A volta do morto-vivo: vampiros na atualidade


O mundo literário, atualmente, tem se visto “assombrado” pelas criaturas da noite que não hesitam nenhum pouco em rasgar gargantas para sorver o precioso líquido escarlate que pulsa nas artérias e veias humanas, afinal, o vampiro nunca esteve tão vivo e tão presente na mente das pessoas como agora, onde sua lenda se fortaleceu graças a recentes sucessos como a Saga de Crepúsculo e True Blood. No entanto, muito do vampiro de hoje se deve ao vampiro de antigamente onde, em meio a alguns personagens criados em épocas distintas, destaca-se Drácula - o vampiro da noite ou o Conde Vampiro, personagem do escritor irlandês Bram Stoker e Lestat, personagem criado pela     norte - - americana Anne Rice. Enfim, em meio a esse “banho de sangue” que temos acompanhado na literatura, podemos perceber que o vampiro atual não é como o de antigamente, pois muitos estão se mostrando aos humanos ou, simplesmente, perderam um pouco do mistério tão fascinante ao se tornarem bonzinhos e brilhantes a luz do sol.
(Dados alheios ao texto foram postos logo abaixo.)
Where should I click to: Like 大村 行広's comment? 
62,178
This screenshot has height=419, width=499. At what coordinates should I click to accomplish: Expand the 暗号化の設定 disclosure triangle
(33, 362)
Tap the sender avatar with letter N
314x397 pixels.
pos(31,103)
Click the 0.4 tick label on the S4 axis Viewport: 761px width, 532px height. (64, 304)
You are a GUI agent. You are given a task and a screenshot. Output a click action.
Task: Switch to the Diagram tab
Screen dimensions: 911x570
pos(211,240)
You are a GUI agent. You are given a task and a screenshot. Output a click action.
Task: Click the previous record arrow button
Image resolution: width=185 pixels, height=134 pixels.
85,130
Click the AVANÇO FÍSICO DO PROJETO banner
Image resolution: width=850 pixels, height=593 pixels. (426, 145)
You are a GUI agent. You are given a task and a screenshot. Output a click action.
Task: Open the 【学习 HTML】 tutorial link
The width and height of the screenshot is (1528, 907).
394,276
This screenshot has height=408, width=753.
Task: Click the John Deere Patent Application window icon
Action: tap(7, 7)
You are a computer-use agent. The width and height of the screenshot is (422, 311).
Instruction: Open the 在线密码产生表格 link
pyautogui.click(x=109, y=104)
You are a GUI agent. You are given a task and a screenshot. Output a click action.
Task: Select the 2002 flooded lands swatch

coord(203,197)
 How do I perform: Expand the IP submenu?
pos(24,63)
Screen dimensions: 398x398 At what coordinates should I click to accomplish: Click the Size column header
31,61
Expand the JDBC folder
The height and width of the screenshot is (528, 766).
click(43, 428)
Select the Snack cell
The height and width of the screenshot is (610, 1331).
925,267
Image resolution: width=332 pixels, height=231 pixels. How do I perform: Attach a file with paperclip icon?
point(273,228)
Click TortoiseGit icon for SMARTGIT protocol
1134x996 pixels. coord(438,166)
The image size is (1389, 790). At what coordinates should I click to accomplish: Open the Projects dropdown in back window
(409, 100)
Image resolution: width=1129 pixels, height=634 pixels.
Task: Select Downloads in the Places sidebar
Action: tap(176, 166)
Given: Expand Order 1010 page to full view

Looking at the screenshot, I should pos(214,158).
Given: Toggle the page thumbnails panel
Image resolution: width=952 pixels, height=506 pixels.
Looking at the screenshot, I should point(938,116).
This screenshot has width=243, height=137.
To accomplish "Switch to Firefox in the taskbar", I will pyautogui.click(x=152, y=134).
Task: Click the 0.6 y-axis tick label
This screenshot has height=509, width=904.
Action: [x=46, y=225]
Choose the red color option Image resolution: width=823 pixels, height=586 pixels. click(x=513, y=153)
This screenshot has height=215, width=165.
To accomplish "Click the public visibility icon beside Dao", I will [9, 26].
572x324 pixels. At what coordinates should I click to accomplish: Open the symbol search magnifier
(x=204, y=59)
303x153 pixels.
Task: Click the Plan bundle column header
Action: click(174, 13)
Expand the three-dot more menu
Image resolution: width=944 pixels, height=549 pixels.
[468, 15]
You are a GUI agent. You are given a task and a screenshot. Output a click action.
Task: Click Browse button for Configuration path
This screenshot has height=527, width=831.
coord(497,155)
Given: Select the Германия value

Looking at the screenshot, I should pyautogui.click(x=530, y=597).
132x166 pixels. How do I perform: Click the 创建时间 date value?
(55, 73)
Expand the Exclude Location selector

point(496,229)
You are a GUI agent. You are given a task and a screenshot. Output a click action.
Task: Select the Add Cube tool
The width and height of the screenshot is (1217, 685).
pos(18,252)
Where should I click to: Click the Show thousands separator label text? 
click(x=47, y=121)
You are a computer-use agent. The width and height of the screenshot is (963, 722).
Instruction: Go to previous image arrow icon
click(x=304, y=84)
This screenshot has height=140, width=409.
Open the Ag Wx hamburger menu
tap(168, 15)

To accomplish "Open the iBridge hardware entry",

Se essa aparente moda de vampiros irá continuar não sabemos, porque o ser humano, nessa busca frenética pelo "eu", sempre tentará, por meio da literatura ou não, se redescobrir e, talvez, a personificação do vampiro seja apenas mais uma tentativa de redescoberta/reinvenção de si mesmo ou uma mera manifestação do homem atual em busca da perfeição que não existe e nunca existira  pelo simples fato de que perfeição é utopia.